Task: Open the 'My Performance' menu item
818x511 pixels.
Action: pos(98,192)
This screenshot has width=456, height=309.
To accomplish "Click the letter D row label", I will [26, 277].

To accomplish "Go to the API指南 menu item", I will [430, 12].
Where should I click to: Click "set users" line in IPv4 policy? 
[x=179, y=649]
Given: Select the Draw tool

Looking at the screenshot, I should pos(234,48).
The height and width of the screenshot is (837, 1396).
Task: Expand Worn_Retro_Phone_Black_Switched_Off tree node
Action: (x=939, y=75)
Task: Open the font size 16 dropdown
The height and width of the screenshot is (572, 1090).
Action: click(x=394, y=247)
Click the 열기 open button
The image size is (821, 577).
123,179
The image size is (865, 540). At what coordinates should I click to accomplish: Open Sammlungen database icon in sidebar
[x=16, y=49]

□ □ □ □ □

=== What you are asked to do ===
Copy these entries line for line, without changing anything.

=== Answer to the problem ===
Task: Open the 'My Performance' menu item
818x511 pixels.
Action: pos(98,192)
This screenshot has width=456, height=309.
To accomplish "Click the letter D row label", I will [26, 277].

To accomplish "Go to the API指南 menu item", I will [430, 12].
Where should I click to: Click "set users" line in IPv4 policy? 
[x=179, y=649]
Given: Select the Draw tool

Looking at the screenshot, I should pos(234,48).
The height and width of the screenshot is (837, 1396).
Task: Expand Worn_Retro_Phone_Black_Switched_Off tree node
Action: (x=939, y=75)
Task: Open the font size 16 dropdown
The height and width of the screenshot is (572, 1090).
Action: click(x=394, y=247)
Click the 열기 open button
The image size is (821, 577).
123,179
The image size is (865, 540). At what coordinates should I click to accomplish: Open Sammlungen database icon in sidebar
[x=16, y=49]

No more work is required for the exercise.